> _What is needed_
From the material below, output everything from the line containing "Given: Open the Type of Case dropdown arrow" down to the line containing "Looking at the", both included, as a JSON list of strings with one string per line. Skip blank lines and leave the pictures out.

> _The data_
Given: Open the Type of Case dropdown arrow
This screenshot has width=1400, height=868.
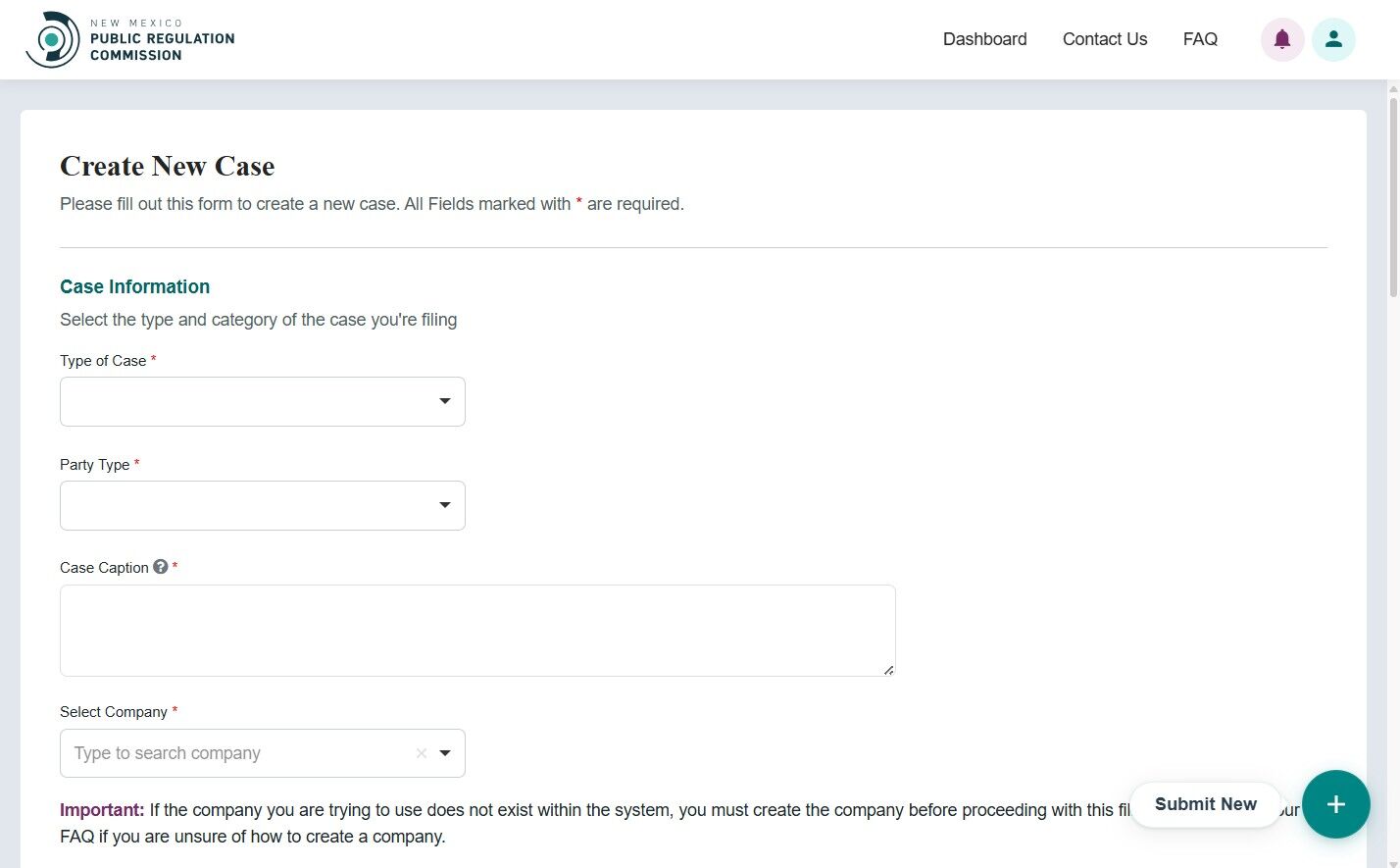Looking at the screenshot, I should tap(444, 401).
--
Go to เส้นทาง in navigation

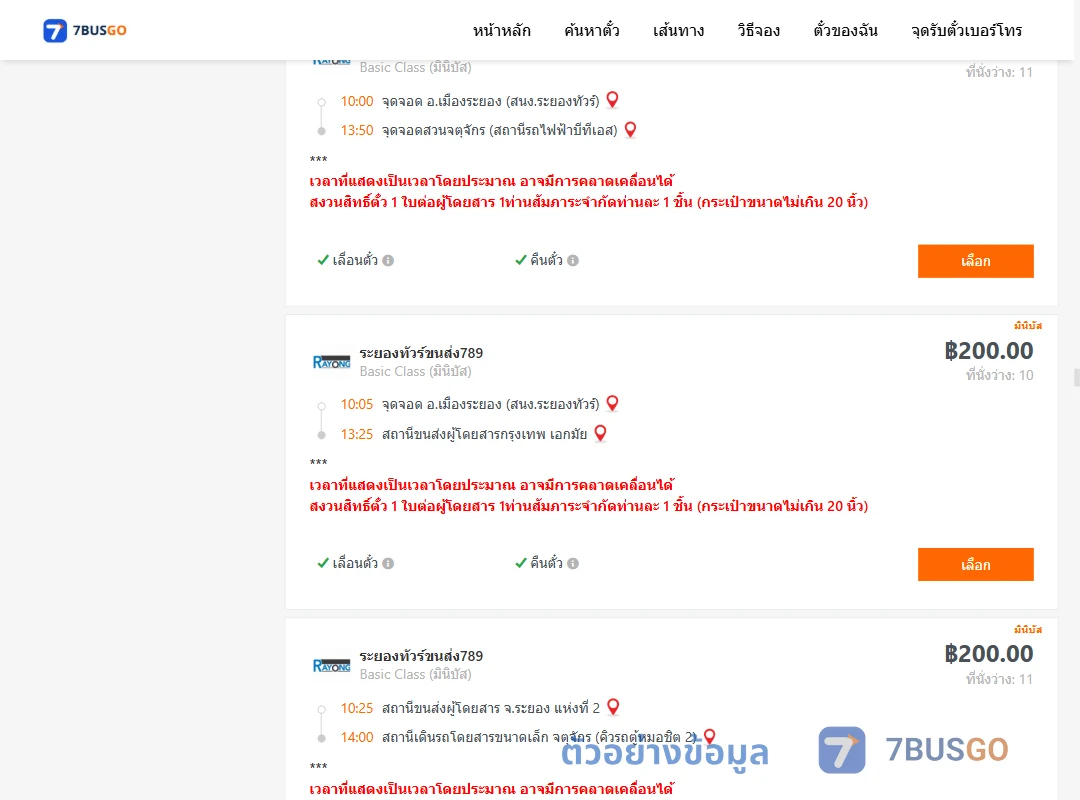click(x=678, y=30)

> _Solution_
[
  "Given: Open the Type of Case dropdown arrow",
  "This screenshot has width=1400, height=868.",
  "Looking at the screenshot, I should tap(444, 401)."
]